Ad agosto scadrà l’asilo politico temporaneo che la Russia ha concesso quasi un anno fa ad Edward Snowden, l’ex tecnico della Cia che ha diffuso i documenti sulle attività d’intercettazione compiute dalla Nsa nei confronti di molti esponenti politici mondiali, dando vita a quello che viene definito “scandalo Datagate“. Snowden deve aver intuito (o magari gli è stato detto espressamente) che la Russia probabilmente non sa più che farsene di uno come lui.
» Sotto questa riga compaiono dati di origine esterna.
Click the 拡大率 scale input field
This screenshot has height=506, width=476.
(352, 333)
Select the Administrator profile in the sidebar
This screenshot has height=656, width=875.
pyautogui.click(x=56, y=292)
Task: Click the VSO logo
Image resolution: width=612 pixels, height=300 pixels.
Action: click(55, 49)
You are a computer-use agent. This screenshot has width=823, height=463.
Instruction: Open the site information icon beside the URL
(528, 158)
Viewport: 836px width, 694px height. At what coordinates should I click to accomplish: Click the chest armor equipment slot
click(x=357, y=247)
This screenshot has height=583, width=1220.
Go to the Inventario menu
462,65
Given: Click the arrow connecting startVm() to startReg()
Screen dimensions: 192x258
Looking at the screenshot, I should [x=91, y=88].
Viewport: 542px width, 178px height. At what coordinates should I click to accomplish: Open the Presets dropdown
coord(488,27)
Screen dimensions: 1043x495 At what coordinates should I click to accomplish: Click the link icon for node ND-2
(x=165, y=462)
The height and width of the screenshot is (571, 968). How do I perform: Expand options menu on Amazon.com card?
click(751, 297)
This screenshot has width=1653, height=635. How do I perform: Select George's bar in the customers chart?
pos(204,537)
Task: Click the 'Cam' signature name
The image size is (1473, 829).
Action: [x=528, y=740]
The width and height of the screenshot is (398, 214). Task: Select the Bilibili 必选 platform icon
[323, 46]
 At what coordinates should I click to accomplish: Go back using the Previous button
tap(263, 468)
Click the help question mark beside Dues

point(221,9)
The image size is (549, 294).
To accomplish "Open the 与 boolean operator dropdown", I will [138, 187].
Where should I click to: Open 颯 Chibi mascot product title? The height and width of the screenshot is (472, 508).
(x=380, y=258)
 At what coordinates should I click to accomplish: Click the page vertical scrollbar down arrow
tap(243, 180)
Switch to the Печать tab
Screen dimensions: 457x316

La sua utilità come fonte d’imbarazzo per gli Stati Uniti ormai ha perso gran parte della sua efficacia; di conseguenza continuare a tenerlo comporterebbe più svantaggi che vantaggi.

A casa di certo non può tornare. Allora la “talpa” del Datagate (foto by InfoPhoto) ha fatto sapere di voler chiedere asilo politico al Brasile, attraverso un’intervista all’emittente Globo. Perché il Brasile? Perché questo Paese ha una lunga storia nell’ospitare personaggi sgraditi alle nazioni occidentali (un caso fra i tanti, il terrorista Cesare Battisti per il quale è stata negata l’estradizione chiesta dall’Italia, dove deve scontare un ergastolo); perché qui vive il suo socio Gleen Greenwald, il giornalista americano che ha raccolto i documenti e li ha trasmessi al quotidiano inglese Guardian; e perché l’attuale presidente brasiliano Dilma Rousseff ha motivi di contrasto con gli Stati Uniti proprio per la faccenda Datagate; recentemente la Rousseff ha infatti annullato una visita di Stato a Washington proprio come protesta per essere stata spiata dalla Nsa. Tuttavia il ministero degli Esteri brasiliano ha comunicato di non avere ancora ricevuto una richiesta formale da parte di Snowden.